= Tasks and exercises =
a – Shorten the paragraph in the forum thread below that begins "I second the recommendation of Corelle" into a list, keeping its main facts.
b – Quote the forum thread below word for word, starting at "oh - good point." and ending at "we had before).".

= Extract provided =
▽
It's the 8 adn 11yo children who use the microwave most of all, and I think that's a lot safer than the stove, especially with the toddler roaming, tall enough to reach the stove.

But I do appreciate the reminder, at least for my own purposes


----------



## Ellien C (Aug 19, 2004)

Quote:


Originally Posted by *PancakeGoddess*
It's the 8 adn 11yo children who use the microwave most of all, and I think that's a lot safer than the stove, especially with the toddler roaming, tall enough to reach the stove.

But I do appreciate the reminder, at least for my own purposes









oh - good point. I have a set of 1-cup glass containers from Pampered Chef that I've been using to store things. I think they'd work in the microwave.


----------



## Ann-Marita (Sep 20, 2003)

I second the recommendation of Corelle. They are tough and break-resistant, microwave safe, lightweight (so DD can handle a stack of them at a time when she unloads the dishwasher), and stack compactly (compared to the stonewear we had before).
△
= Listed entries =
▽
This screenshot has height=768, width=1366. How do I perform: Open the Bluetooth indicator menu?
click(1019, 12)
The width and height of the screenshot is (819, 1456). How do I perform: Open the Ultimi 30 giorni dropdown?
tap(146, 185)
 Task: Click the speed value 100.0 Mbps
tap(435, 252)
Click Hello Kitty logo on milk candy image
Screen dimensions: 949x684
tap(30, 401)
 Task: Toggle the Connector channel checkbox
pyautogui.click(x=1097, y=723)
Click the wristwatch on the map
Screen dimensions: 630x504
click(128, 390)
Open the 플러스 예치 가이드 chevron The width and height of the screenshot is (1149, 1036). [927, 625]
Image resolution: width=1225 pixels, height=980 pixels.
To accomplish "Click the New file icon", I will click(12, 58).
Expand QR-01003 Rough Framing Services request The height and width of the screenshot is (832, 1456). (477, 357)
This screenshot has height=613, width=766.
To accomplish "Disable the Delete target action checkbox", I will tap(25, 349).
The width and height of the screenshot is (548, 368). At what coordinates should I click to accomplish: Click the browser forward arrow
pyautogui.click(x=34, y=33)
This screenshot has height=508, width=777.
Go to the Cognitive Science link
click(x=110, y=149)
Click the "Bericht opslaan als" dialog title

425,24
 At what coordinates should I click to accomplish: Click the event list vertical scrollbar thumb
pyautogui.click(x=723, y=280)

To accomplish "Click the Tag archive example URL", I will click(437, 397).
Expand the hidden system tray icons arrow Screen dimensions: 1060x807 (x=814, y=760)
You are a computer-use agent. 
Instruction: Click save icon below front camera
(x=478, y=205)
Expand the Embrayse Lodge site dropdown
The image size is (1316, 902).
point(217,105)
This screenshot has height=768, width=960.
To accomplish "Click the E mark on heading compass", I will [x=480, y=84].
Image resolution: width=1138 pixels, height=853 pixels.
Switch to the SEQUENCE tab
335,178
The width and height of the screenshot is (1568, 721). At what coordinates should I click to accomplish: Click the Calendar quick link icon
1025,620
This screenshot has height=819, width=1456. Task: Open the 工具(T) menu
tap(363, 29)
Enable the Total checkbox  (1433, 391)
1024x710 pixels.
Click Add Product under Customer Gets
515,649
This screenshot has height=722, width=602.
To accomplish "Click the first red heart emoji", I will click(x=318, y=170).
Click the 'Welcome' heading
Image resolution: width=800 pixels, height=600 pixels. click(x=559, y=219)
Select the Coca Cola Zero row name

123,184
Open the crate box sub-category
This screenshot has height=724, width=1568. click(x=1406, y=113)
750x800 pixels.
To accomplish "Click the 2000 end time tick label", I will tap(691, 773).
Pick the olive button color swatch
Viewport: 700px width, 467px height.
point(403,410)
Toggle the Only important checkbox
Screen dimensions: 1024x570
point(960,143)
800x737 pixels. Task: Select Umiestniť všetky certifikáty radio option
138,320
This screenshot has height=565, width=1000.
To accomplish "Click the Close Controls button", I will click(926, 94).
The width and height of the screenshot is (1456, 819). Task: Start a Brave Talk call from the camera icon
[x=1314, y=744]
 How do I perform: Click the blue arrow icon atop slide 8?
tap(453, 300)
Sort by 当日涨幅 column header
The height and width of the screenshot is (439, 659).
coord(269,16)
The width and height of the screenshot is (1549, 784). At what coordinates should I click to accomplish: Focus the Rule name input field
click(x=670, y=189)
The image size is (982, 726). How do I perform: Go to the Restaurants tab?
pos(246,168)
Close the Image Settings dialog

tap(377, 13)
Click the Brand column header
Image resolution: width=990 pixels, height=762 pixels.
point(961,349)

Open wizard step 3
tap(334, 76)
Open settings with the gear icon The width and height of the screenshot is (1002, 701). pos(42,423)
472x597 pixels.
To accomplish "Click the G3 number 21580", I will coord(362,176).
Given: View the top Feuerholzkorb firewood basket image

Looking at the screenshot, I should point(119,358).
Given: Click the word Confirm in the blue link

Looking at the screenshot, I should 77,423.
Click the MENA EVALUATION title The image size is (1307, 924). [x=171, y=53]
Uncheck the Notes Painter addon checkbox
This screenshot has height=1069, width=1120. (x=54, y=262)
△
= Solution set =
a –
Corelle is recommended because it:
- is tough and break-resistant
- is microwave safe
- is lightweight, so DD can handle a stack at a time when unloading the dishwasher
- stacks more compactly than the dishes used before

b –
oh - good point. I have a set of 1-cup glass containers from Pampered Chef that I've been using to store things. I think they'd work in the microwave.


----------



## Ann-Marita (Sep 20, 2003)

I second the recommendation of Corelle. They are tough and break-resistant, microwave safe, lightweight (so DD can handle a stack of them at a time when she unloads the dishwasher), and stack compactly (compared to the stonewear we had before).